Extraction migration too deformed the economy and holding back the Americans productivityin part because it allows employers to use hunched over labor instead of machinery. Migration also reduces voter politics weightweakens the employees workplace rights, and expands regional wealth shortcomings between the coastal states of Democrats and Republicans heartland and from South States.
An economy built on extractive migration too alienates the young and radicalizes The democratic and pro-compromise citizenship of the Americans Culture because it allows wealthy elites to ignore desperate Americans in low of the society.
The policy is hidden behind a wide variety of excuses and explanations, such as the assertion that the United States is a “nation of immigrantsor that Americans have a duty to accept foreign refugees. But economic strategy too kill many immigrants, Exploits poor people, Split foreign families and extracts wealth of poor countries of origin.

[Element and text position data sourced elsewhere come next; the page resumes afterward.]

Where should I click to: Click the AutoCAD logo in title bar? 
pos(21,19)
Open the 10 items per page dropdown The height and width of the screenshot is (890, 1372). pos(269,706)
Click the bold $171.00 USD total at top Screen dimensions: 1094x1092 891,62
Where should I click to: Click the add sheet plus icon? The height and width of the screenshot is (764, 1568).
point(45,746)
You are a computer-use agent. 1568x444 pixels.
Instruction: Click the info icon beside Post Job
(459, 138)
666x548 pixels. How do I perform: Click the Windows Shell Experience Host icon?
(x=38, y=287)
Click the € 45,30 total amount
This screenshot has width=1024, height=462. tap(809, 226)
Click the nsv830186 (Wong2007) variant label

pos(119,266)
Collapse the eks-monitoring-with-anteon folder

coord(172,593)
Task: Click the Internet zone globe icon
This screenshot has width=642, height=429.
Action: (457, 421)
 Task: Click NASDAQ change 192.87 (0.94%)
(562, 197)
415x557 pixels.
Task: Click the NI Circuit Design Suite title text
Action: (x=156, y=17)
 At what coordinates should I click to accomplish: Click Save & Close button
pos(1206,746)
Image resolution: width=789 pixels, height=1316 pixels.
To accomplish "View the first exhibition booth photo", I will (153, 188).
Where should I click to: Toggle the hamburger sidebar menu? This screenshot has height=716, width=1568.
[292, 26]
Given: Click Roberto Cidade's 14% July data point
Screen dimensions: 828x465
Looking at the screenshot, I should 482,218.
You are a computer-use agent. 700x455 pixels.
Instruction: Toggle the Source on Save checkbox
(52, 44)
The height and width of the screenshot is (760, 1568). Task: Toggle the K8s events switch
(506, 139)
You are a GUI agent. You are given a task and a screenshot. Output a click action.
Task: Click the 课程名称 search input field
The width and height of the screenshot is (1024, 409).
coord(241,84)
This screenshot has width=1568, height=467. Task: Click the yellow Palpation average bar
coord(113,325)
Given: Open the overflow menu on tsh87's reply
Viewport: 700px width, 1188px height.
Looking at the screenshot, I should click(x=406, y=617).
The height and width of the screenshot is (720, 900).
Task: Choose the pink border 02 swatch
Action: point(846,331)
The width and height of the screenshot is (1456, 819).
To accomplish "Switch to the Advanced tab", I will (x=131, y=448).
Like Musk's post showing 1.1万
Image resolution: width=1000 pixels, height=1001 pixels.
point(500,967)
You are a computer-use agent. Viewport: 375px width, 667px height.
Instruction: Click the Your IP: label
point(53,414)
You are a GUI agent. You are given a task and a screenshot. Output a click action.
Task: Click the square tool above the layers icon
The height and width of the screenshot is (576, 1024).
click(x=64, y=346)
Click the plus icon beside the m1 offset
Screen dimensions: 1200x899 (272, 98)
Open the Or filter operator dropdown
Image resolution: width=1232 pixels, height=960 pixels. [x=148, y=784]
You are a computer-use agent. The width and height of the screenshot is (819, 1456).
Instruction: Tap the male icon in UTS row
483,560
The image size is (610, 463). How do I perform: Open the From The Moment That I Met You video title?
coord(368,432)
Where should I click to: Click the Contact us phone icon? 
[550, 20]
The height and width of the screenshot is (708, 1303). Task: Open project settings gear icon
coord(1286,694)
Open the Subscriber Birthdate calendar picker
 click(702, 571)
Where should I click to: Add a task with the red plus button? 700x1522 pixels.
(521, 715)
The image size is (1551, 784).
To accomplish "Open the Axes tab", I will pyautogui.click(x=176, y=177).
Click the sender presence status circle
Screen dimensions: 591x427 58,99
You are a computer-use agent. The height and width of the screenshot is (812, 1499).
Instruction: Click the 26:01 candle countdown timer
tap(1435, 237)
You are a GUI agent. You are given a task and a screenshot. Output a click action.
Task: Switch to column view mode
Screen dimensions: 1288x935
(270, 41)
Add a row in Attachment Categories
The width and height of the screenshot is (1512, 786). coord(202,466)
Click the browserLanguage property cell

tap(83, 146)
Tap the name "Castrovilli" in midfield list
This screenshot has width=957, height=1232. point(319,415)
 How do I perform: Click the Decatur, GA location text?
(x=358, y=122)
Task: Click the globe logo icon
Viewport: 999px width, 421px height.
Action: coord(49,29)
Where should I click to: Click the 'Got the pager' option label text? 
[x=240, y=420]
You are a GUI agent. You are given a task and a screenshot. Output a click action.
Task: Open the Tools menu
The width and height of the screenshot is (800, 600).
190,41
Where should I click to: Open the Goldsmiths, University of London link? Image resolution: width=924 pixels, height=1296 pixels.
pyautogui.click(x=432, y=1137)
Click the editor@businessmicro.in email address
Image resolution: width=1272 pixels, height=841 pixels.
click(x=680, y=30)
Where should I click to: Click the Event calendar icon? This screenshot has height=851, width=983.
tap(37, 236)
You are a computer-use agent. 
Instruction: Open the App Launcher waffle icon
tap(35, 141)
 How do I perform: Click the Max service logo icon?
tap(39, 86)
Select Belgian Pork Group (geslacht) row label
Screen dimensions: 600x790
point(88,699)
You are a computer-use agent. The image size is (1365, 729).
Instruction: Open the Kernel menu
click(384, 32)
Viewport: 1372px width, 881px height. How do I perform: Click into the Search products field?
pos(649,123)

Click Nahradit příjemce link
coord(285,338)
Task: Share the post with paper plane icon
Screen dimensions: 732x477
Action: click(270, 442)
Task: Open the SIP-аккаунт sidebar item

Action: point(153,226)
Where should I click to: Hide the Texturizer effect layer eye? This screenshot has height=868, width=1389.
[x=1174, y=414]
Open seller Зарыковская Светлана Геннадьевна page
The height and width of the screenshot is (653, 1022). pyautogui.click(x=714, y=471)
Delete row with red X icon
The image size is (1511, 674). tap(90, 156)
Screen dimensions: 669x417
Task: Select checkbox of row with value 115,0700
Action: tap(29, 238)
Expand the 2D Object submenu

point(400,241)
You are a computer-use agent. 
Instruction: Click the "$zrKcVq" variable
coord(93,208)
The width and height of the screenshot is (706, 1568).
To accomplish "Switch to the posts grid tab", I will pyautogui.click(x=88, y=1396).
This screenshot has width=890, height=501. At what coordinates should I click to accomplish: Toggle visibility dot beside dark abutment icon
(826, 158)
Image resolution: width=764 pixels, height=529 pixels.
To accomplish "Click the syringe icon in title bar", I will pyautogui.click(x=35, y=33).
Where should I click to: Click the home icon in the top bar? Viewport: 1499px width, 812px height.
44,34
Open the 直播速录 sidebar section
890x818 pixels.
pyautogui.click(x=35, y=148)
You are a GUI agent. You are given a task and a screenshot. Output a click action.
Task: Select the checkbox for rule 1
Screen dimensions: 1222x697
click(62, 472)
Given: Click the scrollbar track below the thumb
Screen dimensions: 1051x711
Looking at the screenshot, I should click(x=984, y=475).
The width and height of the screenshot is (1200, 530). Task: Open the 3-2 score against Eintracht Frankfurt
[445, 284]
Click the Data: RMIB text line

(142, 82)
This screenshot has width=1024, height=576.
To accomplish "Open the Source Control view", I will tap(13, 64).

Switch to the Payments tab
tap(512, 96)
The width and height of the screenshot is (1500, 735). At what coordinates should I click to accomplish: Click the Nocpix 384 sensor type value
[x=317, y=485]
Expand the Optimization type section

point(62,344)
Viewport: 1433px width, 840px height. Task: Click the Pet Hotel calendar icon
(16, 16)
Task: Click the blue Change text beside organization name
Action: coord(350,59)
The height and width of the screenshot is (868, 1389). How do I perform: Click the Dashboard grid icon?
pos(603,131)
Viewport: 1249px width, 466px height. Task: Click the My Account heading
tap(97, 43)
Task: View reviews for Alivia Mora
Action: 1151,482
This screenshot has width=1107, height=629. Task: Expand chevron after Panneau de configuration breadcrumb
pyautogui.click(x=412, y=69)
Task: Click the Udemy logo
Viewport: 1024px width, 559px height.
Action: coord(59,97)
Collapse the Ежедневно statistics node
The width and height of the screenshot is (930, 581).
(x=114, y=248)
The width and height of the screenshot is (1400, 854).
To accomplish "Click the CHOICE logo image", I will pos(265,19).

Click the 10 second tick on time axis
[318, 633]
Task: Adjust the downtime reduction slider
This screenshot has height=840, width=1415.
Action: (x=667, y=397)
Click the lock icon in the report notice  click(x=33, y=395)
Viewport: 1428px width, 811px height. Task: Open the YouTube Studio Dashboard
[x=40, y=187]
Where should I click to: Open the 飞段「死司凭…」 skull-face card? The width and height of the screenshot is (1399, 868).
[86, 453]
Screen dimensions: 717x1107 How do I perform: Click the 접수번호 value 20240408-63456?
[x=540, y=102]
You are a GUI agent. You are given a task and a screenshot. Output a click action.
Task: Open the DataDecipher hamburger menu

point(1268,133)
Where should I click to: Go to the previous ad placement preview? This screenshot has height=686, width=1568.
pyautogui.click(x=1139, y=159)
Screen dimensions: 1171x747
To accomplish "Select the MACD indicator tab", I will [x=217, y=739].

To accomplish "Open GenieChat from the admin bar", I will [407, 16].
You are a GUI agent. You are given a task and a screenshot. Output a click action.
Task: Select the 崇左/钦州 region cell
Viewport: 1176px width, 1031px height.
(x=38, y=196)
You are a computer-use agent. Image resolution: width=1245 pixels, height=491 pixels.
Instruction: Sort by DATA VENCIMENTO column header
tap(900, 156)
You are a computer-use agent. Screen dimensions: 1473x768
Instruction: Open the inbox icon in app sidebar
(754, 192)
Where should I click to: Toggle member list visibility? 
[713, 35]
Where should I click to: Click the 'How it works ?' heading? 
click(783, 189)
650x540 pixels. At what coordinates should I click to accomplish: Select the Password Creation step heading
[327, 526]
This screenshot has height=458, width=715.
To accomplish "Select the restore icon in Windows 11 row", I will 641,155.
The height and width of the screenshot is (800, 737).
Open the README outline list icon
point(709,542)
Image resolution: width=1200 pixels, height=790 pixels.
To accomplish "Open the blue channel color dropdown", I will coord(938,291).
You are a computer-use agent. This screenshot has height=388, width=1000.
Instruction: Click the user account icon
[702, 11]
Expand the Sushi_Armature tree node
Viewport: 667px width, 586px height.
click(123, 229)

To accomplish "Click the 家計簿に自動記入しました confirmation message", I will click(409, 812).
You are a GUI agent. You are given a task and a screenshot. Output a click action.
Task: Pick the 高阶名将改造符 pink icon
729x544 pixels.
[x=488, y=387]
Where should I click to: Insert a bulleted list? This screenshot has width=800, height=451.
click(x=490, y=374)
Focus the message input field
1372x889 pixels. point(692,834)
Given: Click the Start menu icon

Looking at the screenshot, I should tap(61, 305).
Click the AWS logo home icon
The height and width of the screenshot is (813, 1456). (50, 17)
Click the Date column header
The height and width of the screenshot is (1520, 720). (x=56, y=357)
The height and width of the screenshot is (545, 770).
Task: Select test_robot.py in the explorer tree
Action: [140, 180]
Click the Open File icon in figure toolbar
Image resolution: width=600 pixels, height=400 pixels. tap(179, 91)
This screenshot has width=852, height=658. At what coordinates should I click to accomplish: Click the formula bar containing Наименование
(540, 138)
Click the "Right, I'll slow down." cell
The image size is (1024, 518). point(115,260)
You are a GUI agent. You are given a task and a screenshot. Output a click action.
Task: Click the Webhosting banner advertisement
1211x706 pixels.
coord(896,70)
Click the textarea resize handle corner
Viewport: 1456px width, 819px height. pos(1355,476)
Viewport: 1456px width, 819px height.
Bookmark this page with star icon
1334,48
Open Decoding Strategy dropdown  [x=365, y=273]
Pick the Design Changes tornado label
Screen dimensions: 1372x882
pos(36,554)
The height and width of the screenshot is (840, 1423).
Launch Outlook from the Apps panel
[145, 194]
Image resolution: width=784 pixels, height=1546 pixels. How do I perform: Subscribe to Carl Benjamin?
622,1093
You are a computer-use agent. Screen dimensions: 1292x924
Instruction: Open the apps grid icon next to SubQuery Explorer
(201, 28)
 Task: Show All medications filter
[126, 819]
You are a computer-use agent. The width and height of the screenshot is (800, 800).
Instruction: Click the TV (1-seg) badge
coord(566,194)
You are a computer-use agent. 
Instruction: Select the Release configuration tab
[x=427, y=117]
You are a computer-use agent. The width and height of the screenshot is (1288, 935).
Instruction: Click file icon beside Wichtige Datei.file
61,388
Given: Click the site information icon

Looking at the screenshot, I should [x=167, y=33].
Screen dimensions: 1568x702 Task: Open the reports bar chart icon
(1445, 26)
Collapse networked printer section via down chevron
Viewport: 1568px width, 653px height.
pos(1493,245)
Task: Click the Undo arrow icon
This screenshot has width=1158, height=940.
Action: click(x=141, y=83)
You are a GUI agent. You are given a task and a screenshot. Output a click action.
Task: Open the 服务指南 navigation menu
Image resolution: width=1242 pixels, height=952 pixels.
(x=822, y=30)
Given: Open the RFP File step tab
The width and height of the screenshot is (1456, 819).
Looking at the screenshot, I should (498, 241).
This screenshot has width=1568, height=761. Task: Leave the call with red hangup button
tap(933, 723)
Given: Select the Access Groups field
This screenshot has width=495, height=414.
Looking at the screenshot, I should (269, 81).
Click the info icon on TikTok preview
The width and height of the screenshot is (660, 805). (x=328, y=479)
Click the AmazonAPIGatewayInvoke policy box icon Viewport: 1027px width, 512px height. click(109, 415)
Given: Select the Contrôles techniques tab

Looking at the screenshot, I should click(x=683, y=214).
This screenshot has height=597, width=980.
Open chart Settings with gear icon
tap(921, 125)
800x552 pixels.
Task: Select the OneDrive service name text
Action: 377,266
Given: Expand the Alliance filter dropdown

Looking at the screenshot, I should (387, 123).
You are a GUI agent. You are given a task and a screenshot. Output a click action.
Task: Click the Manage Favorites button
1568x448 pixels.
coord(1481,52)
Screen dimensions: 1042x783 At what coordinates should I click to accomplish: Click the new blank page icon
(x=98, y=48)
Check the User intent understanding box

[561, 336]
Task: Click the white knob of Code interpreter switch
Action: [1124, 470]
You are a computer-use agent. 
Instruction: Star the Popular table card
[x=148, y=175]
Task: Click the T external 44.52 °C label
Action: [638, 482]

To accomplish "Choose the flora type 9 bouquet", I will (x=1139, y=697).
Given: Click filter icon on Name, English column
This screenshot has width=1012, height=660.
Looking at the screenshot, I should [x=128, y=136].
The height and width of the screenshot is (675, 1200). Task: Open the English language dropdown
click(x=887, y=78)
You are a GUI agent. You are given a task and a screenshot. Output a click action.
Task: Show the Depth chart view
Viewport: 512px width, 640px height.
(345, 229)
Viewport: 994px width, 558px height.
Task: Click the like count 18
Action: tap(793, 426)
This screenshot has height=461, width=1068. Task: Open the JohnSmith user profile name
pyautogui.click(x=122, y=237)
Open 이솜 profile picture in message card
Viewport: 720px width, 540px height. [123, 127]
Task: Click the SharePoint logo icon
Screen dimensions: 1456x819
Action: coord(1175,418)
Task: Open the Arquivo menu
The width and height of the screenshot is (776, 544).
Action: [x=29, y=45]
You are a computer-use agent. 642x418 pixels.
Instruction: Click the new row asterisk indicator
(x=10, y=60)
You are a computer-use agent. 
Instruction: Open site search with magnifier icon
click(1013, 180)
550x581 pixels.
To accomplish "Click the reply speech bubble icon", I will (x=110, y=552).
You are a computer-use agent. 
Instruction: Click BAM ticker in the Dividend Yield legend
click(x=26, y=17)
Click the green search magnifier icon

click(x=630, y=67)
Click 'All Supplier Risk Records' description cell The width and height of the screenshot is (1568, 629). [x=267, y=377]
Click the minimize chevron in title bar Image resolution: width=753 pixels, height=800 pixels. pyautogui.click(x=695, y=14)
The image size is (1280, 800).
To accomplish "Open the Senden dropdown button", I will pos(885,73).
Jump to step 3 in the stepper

Economic policy is supported by progressives who wish to transform the United States from a society ruled by a civic culture of European descent into an empire ruled by progressives from competing identity groups. “We are trying to become the world’s first multi-racial, multi-ethnic superpower,” said Rep. Rohit Khanna (D-CA), Told the New York Times March 21th. “It will be an extraordinary achievement…we will end up triumphing,” he insisted.
Unsurprisingly, the wealth extraction migration policy is highly unpopular, according to a large variety of polls. Polls Pin up deep and large public opposition for labor migration and the influx of foreign contract workers in the jobs sought by young American graduates.